Segment Open
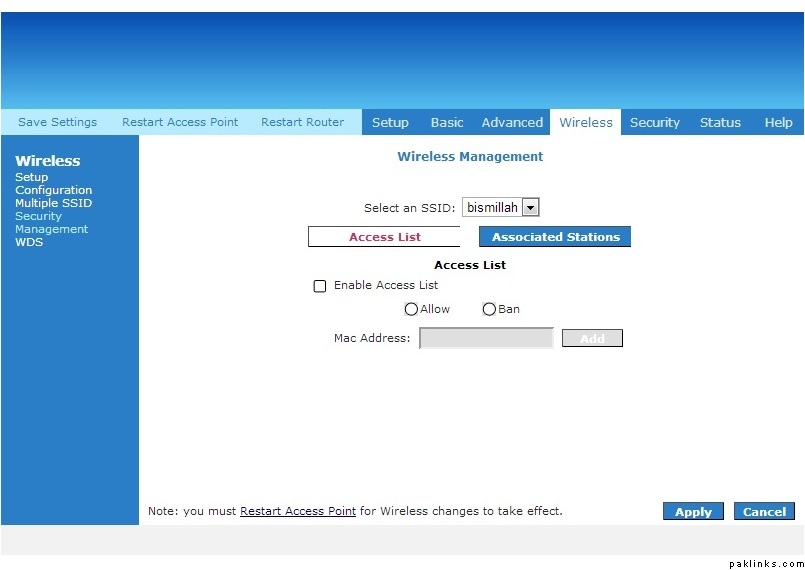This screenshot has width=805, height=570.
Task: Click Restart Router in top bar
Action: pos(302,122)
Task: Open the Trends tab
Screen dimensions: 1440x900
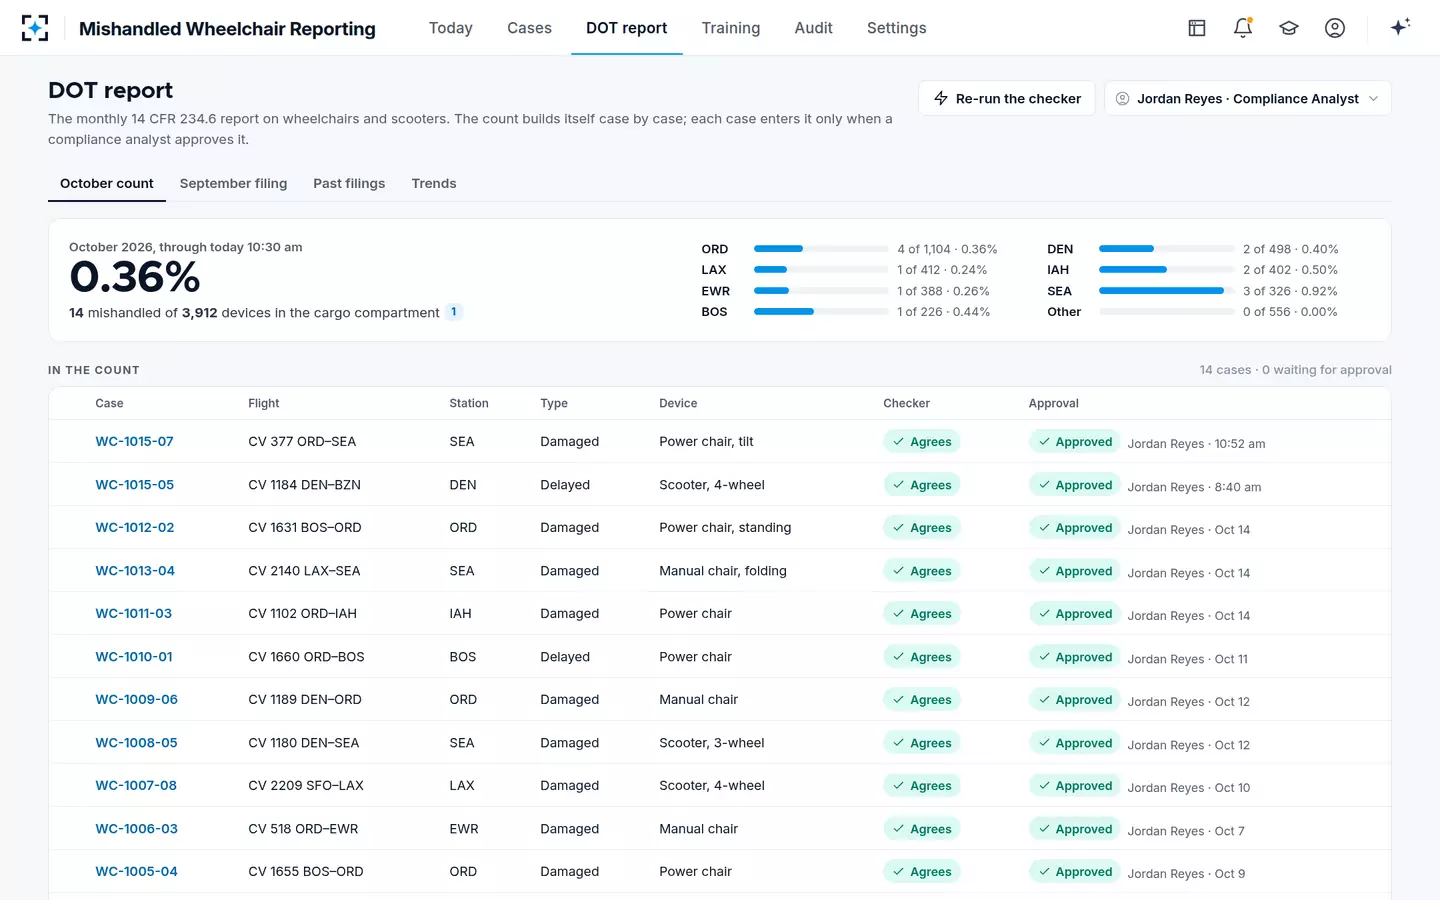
Segment Closed
» **Action item**
No pictures should appear in the copy. Reproduce exactly the lines from the line containing "Task: Open the Trends tab" through the last line of the data, inclusive.

» **Exercise output**
Task: Open the Trends tab
Screen dimensions: 1440x900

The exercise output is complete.